Vulnerability paradox: Who gets the money?
While the GCF aims to support nations at the frontline of climate change, GCF[A1][A2] funding has often favoured countries with stronger institutions, stable economies and technical expertise, while countries grappling with governance challenges, conflicts or low administrative capacity often fail to access critical climate finance. For example, according to GCF data, India, Indonesia and Brazil have received $809.48 million, $634.77 million and $473.49 million respectively from the GCF. At the same time, Chad, Somalia and Syria – ranked among the most climate-vulnerable nations by the International Rescue Committee – got $97.58 million, $177.3 million and $1.86 million each. In total, the 10 most climate-vulnerable nations secured $1.57 billion. This is less than the combined $1.93 billion received by India, Indonesia and Mongolia.
Adaptation still playing catch-up
The GCF mandates a 50:50 balance between mitigation and adaptation funding. However, the current allocation deviates from this principle. Adaptation projects –although greater in number – have received around $4.64 billion, compared to $5.10 billion for fewer mitigation projects. Cross-cutting projects, which cover both areas, have received the largest share: approximately $5.94 billion across just 69 projects.

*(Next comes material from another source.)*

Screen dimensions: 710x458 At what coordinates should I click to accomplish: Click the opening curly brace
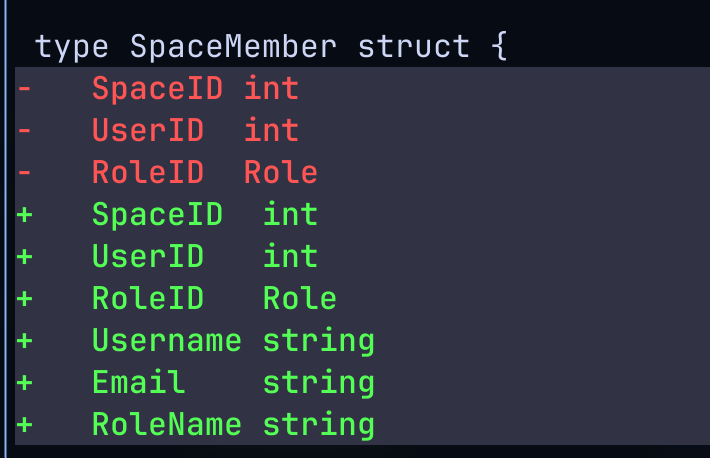pyautogui.click(x=499, y=46)
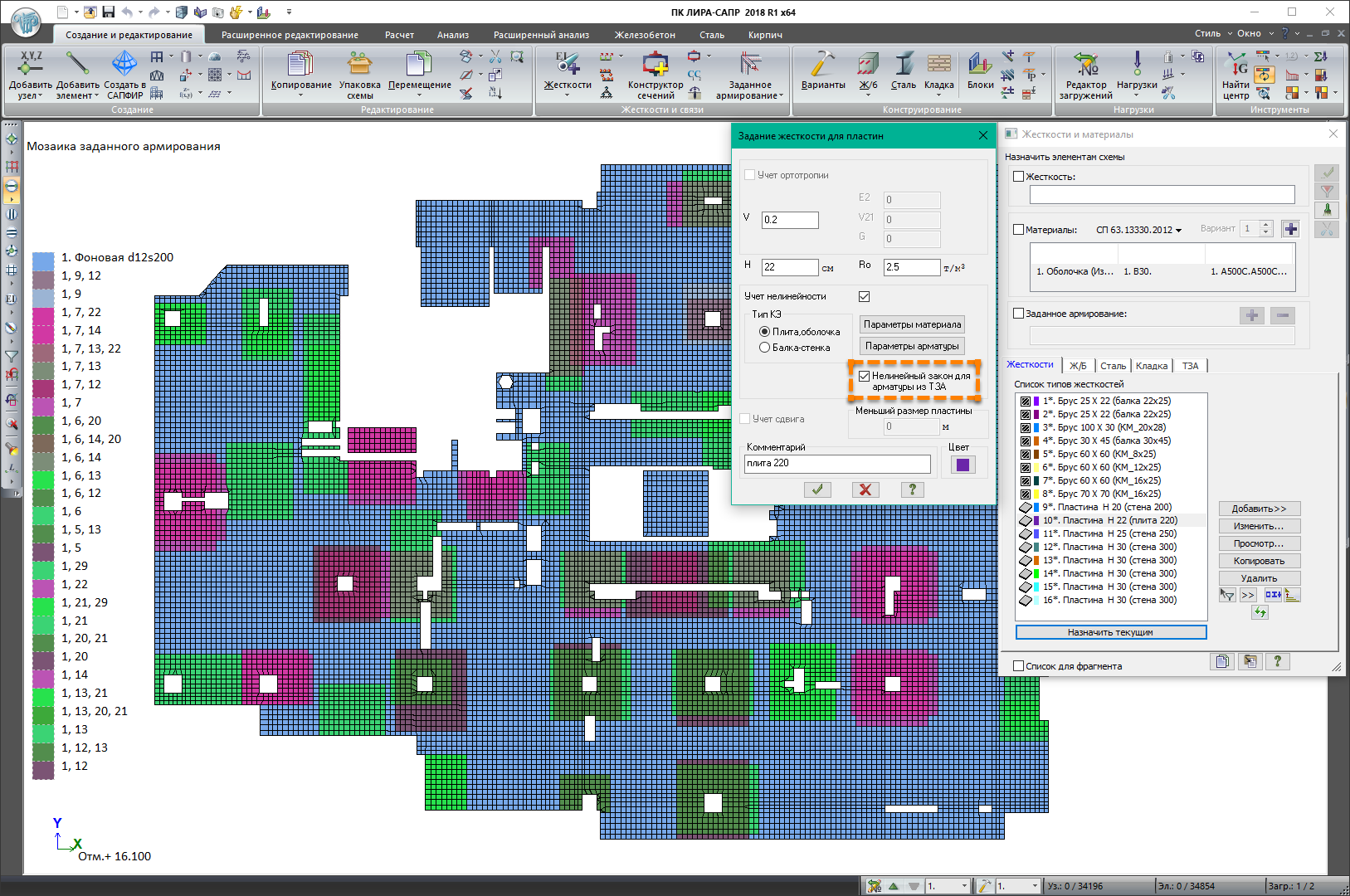1350x896 pixels.
Task: Switch to Ж/Б tab in stiffness panel
Action: pos(1077,366)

Although cross-cutting initiatives are valuable, their dominance raises concerns, especially when the GCF’s original goal was to create a fair balance between standalone adaptation and mitigation efforts. Vulnerable communities, particularly in least developed countries and small island developing states, rely heavily on adaptation support. Any imbalance can directly threaten lives and livelihoods.
The problem of unpredictable funding
The GCF depends on voluntary pledges from developed nations, leaving it vulnerable to political shifts and economic cycles. The withdrawal of any major donor destabilises planning and erodes trust, both for the GCF and for recipient countries.
What needs to change, and fast
Here’s a roadmap for how the GCF can evolve into the transformative force it was always meant to be:
Adopt a vulnerability-based allocation framework: A data-driven approach using a standardised climate vulnerability index should guide fund distribution. Countries facing the highest risk should receive prioritised support.
Establish regional GCF hubs: Setting up decentralised regional hubs would improve fund accessibility, reduce bureaucratic delays and promote tailored responses to regional challenges. These hubs can foster collaboration between local governments, non-governmental organisations and international partners.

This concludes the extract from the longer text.